Concept Cars and Prototypes
When concours d'elegance were first conceived, during the late 1920s, they served primarily as very prestigious competitions between new cars created by custom coach-builders. This spirit is carried over to the current Concorso d'Eleganza by inviting modern and fully functional show cars to be judged by the public at Villa Erba. Six cars fitted the strict criteria, and included the recent Alpine Vision, Bugatti Gran Turismo, Mazda Vision RX and Pininfarina H2 Speed that had already been shown at events earlier in the year. Breaking cover at Villa d'Este was the Aston Martin Vanquish Zagato. Considering the fact that the field also included the earlier Zagato bodied DB4 GT and V8 Vantage, this was a more than fitting venue to debut the beautiful machine. Officially designated a Concept, we understand that the car brought to Villa d'Este was already sold to a customer and that more examples could very well be built if the right person asks and coughs up enough Pounds Stirling. The discerning public at Villa Erba were most taken by the Alfa Romeo Disco Volante Spider created by Touring Superleggera. It is the first of seven cars due to be built of which five have already been sold. Although not officially entered, BMW also revealed a Hommage to the 2002 Turbo as part of its 100th anniversary celebrations.

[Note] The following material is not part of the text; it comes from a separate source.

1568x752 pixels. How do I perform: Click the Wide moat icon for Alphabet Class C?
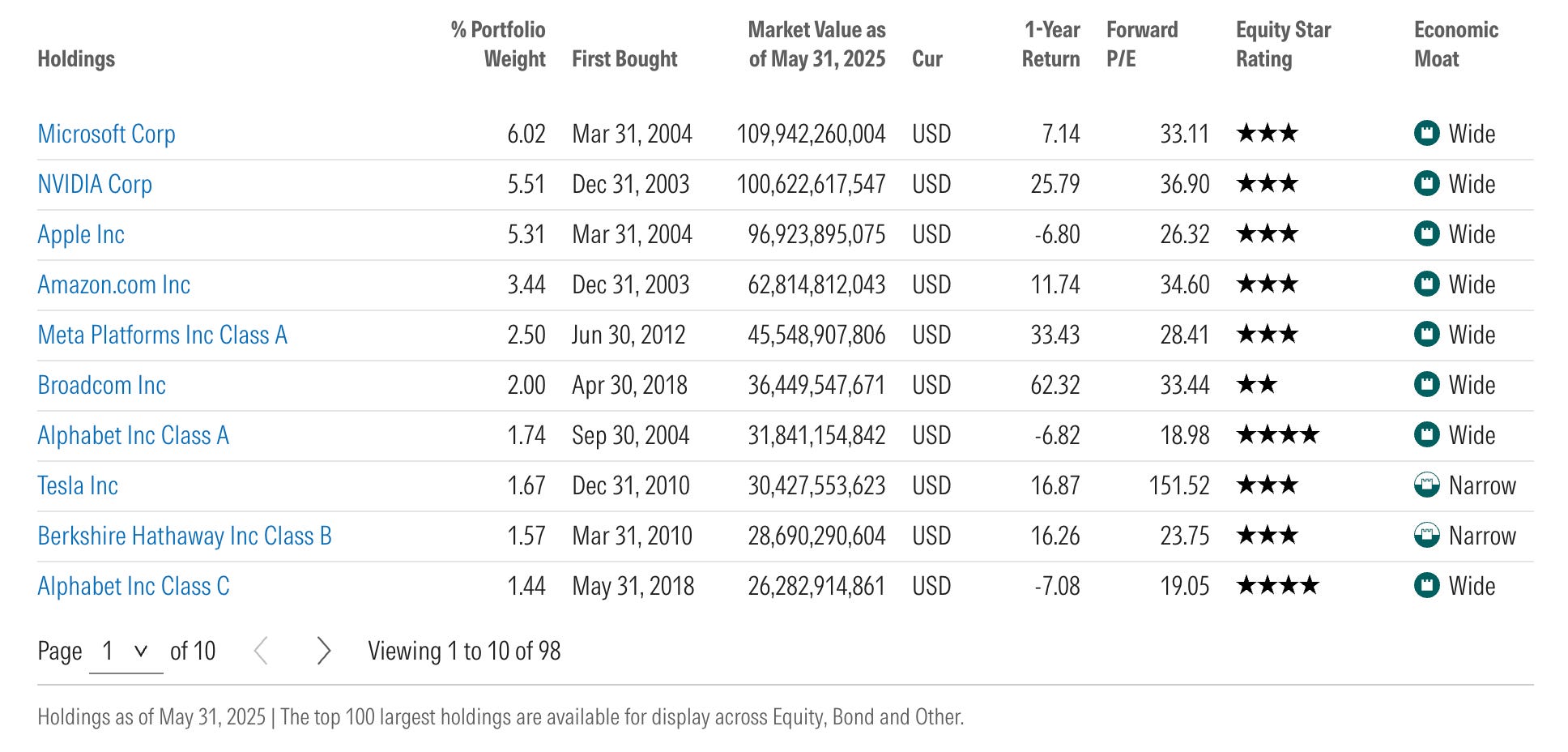1426,585
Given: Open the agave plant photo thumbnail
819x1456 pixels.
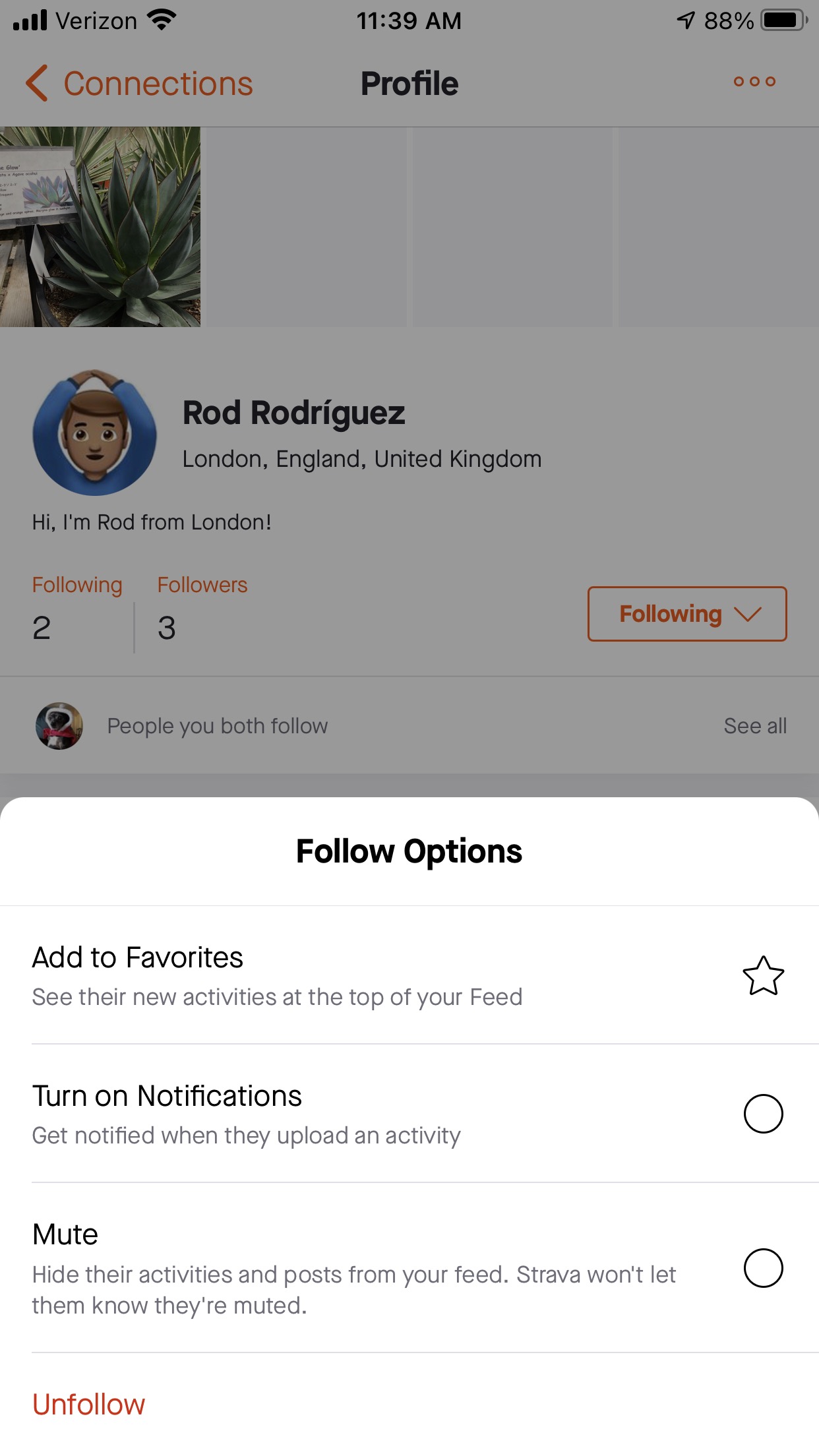Looking at the screenshot, I should pos(100,227).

On Saturday all cars entered in the Concorso d'Eleganza Villa d'Este were paraded in front of the Grand Hotel. Just one was invited for an encore, to receive the coveted Coppa d'Oro for the best of show picked by public referendum. The lucky winner was the ex-Vittorio Mussolini Lancia Astura Castagna Coupe shown by a somewhat surprised Ton and Maya Meijer. It was a well deserved award for the effort made by the Meijers to restore this fine machine to its original configuration and colour combination. The following day, the public at Villa Erba picked the Miura SV as their favourites, while the jury decided to award the Trofeo BMW Group to the Maserati A6GCS/53 Pinin Farina Berlinetta.